── Excerto fornecido
Todos os dias nos preocupamos com a possibilidade de não conseguir pagar o dinheiro de volta ao Governo. Acredito que muitas pequenas e médias empresas também tenham pedido empréstimos

Florita Alves, proprietária do restaurante macaense La Famiglia.

Florita Alves acredita que esta transformação é difícil devido às diferenças entre o consumo dentro do restaurante e as entregas, além do facto do takeaway depender das plataformas de entrega, que cobram comissões altas. “Por cada venda que faço, a plataforma fica com 20%, que tenho de cobrar aos clientes.” Por isso admite que não consegue seguir o exemplo de outros restaurantes que oferecem descontos de 60% ou 50%. “Não é uma forma saudável de fazer negócio”, afirma.

Por isso a gerente não vê grandes perspetivas futuras para o restaurante com o impacto gigantesco da pandemia: “Não foi só este surto que impactou o nosso restaurante, melhor dizendo, tudo começou em 2020, especialmente durante setembro e outubro do ano passado e janeiro deste ano. O dano agora é ainda maior porque, como resposta às recomendações do governo, deixou de haver consumo dentro dos restaurantes a 19 de junho. Inicialmente pensámos que seria algo curto, com apenas uma ou duas semanas de duração, por isso fomos cooperativos, contudo, tendo em conta a gravidade da atual epidemia, acredito que não será possível operarmos de forma normal durante muito tempo.”
────
── Dados disponíveis
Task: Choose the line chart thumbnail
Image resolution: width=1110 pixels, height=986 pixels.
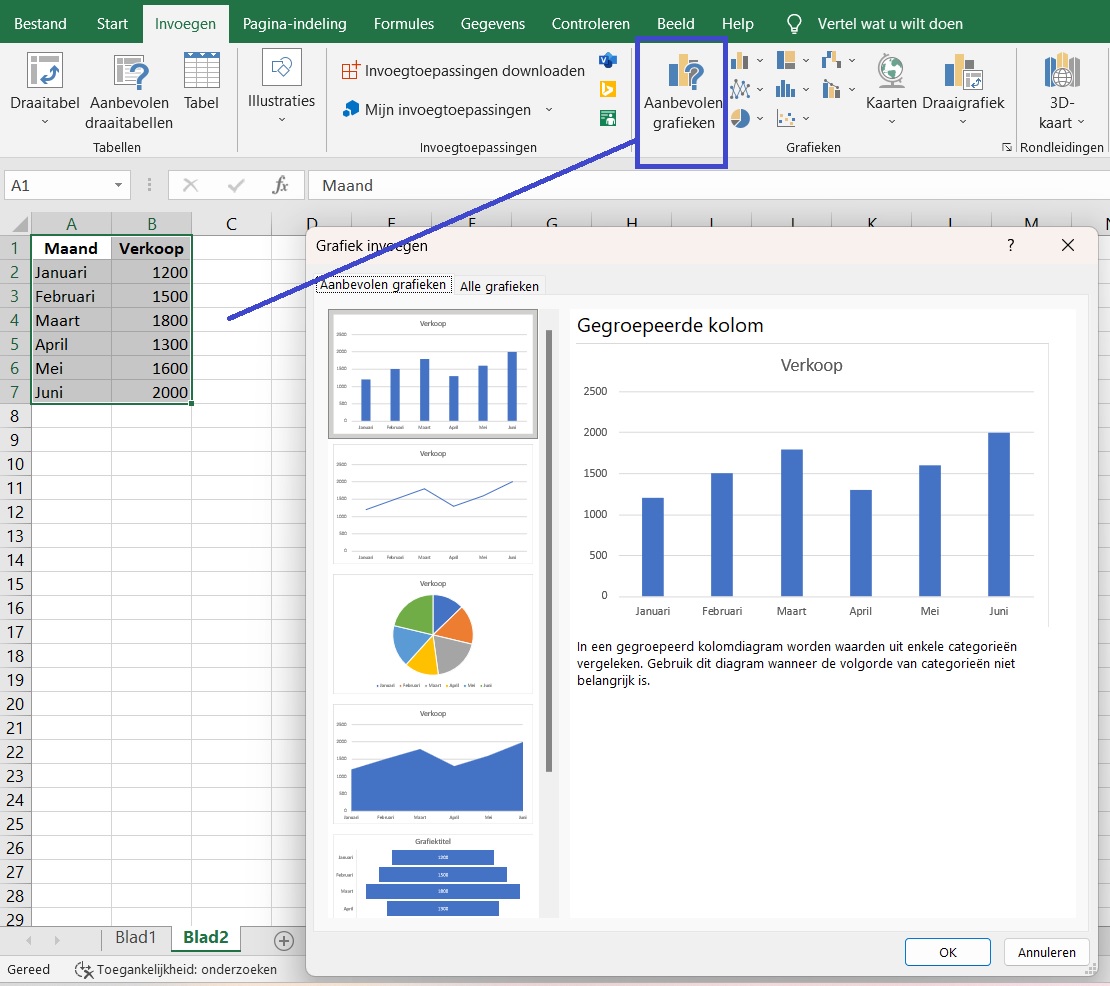Action: pos(432,504)
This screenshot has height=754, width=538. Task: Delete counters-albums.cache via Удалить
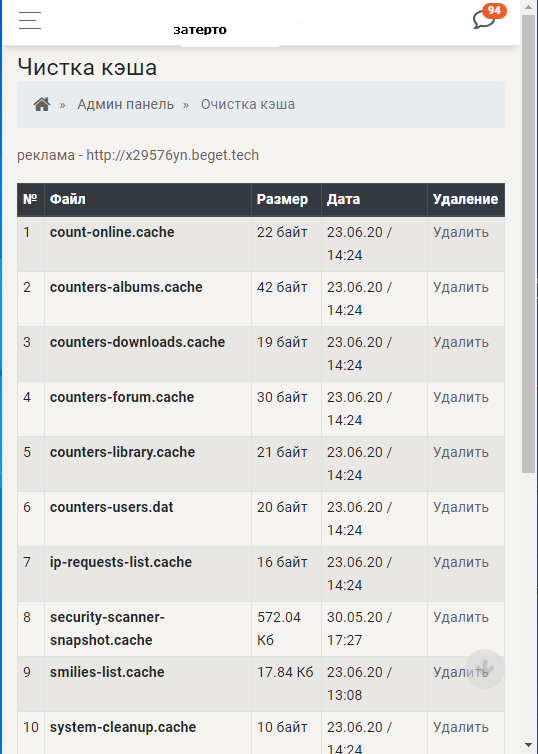tap(461, 287)
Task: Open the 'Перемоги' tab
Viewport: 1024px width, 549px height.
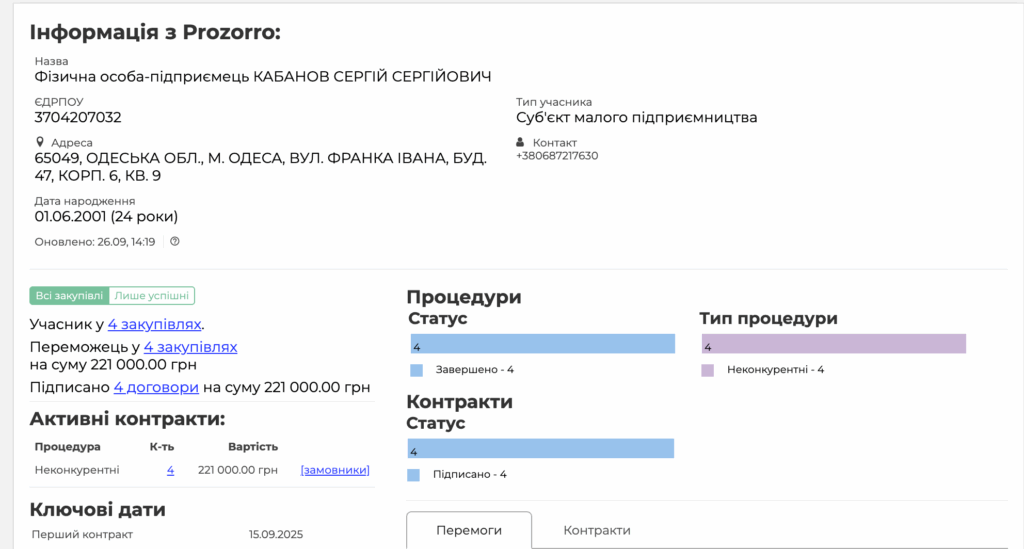Action: [x=468, y=530]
────
Instrução 1: No excerto sobre o restaurante La Famiglia, reescreva em forma de lista o parágrafo que começa por "Por isso a gerente não vê grandes perspetivas futuras", mantendo os factos principais.
Instrução 2: Dê seguimento ao excerto sobre o restaurante La Famiglia a partir da última frase apresentada.

Resultado do exercício 1:
- A gerente não vê grandes perspetivas futuras para o restaurante, devido ao impacto gigantesco da pandemia.
- O impacto não se deve apenas ao surto atual: começou em 2020, sobretudo em setembro e outubro do ano passado e em janeiro deste ano.
- O dano é agora ainda maior porque, seguindo as recomendações do governo, o consumo dentro dos restaurantes terminou a 19 de junho.
- No início, pensaram que a situação duraria apenas uma ou duas semanas e, por isso, cooperaram.
- Tendo em conta a gravidade da epidemia atual, a gerente acredita que o restaurante não poderá funcionar normalmente durante muito tempo.

Resultado do exercício 2:
Como chefe, os funcionários são altamente importantes. Em tempos de crise, além das preocupações com o negócio, é importante garantir a subsistência dos trabalhadores. Florita Alves salienta que pequenos restaurantes não querem encerrar, mas também não querem deixar o staff sem rendimentos, por isso acabam por abrir portas com relutância. “Como chefes, temos de viver com o prejuízo.”

Devido à pandemia, não quis ter muitos funcionários a trabalhar ao mesmo tempo, por isso a equipa foi dividida em dois grupos, que trabalham em turnos ao longo da semana. Florita Alves afirma: “Eu tive de dividir a minha equipa em dois grupos e pedir para que tirassem as suas férias anuais. Contudo, os dias de folga não são assim tantos, em pouco mais de duas semanas já tinham esgotado. Numa situação como esta teria de mandá-los com licença sem vencimento, apesar do salário já baixo que recebem? Estas licenças apenas criam um ciclo vicioso e empurram os funcionários para um canto.”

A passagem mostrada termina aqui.